Published on September 19th, 2018 | by Dana Folkard
KICK-ASS #7 REVIEW
Summary: Patience is the boss now.
Welcome back Patience!
Welcome back Patience. I missed you.
With writer Steve Niles now at the helm, and Marcelo Frusin taking over as artist, Kick-Ass has come back feeling fresh, new and of course, brutal as fuck!
We begin this issue with Patience and her new gang of loyal criminal cohorts staging a surprise attack on a drug processing plant. The whole dodgy operation is controlled by the notorious gang lord, Hector Santos, the new target on the top of Patience’s hit list. After the events that unfolded in the previous arc, which saw Patience take down Hoops Lucero and numerous other underworld figures, we now see her calling the shots as she runs her own criminal empire…you can pretty much call her a crime lord now. Anyway, after successfully pulling off this raid, Patience takes off the yellow and green spandex and surprisingly heads over to her other job, working as a waitress. Yep, Patience is still slogging away at the diner even though her other “business” is racking in millions each month. She does this as she wants to stay “grounded”, so she decides to take a soldier’s salary of $800 a week, whilst using the remainder of the money for good, as she pours it back into the community to help others. All is doing fine and dandy, however, this business has a habit of attracting the wrong kind of unsavoury and dangerous attention. Let’s just say, Hector Santos is really, really pissed and wanting to take-down Kick-Ass once and for all.
Oh yeah, I’m one happy chappy. I absolutely love Patience and I’m a huge fan of Steve Niles, so I was rather chuffed when I found out that he was taking over Kick-Ass for Mark Millar…still love ya Mark! I like how we see Patience’s internal monologue constantly running throughout the issue, revealing her true thoughts and intentions. It is through this that we learn more about her internal conflict and the struggles she is personally experiencing, as she grapples with the guilt over putting Maurice in a coma and also her new role as a crime lord. She tells herself that she is “keeping the peace” so to speak, but at what cost? Patience needs to remind herself why and who she is doing this for, which is weighing heavily on her conscience and causing her a lot of guilt. The many complex layers of Patience once again shining through.
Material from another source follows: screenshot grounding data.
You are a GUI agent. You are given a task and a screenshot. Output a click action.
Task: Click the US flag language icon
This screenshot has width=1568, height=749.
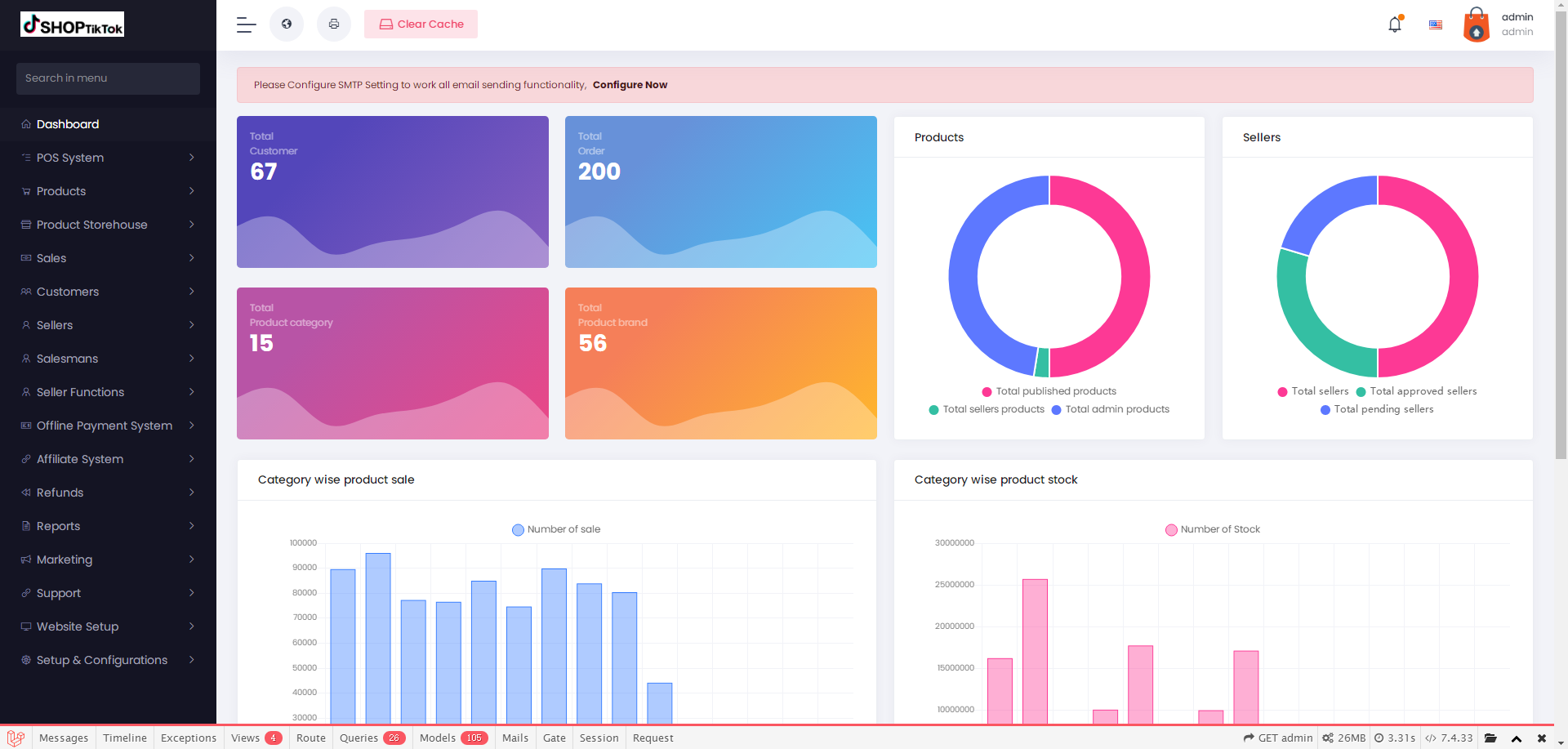(1436, 25)
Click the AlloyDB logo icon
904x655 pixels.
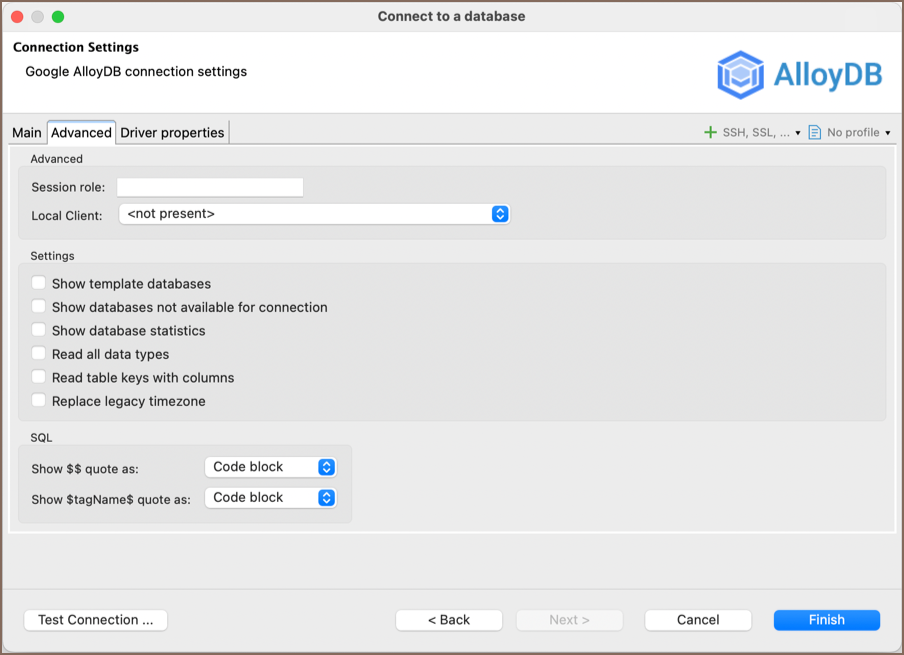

I also really enjoyed how Niles doesn’t keep us waiting for chaos, mayhem and brutal violence. The reality is that if you’re reading a Kick-Ass comic, you know that it’s going to get nasty, and Niles certainly doesn’t hold back in this issue. It’s a bad business and Patience and her fellow thugs do bad things. They don’t even hesitate to take out a whole building of enemies…just don’t shoot at the good guys, OK!
We also see Marcelo Frusin take over from John Romita Jr as artist, brining an interesting and more realistic style of art to the Kick-Ass franchise. I rather liked his art, believing that her captures such honest and believable expressions in an effortless and totally convincing way. There was one particular face of a man being shot in the head that both made me laugh-out-loud whilst also recoil in horror. It was excellent and I love faces like that in all their grotesque glory. The inking and linework is both heavy and detailed, giving everything a somewhat graphic and gritty quality, which works well with the overall tone of the narrative. Colourist, Sunny Gho, brings a lovely and subtle colour palette that I thought helped to make this world feel soiled, lived in and dirty. The palette during the action scenes is atmospheric and shifts to match the change in intensity and pace.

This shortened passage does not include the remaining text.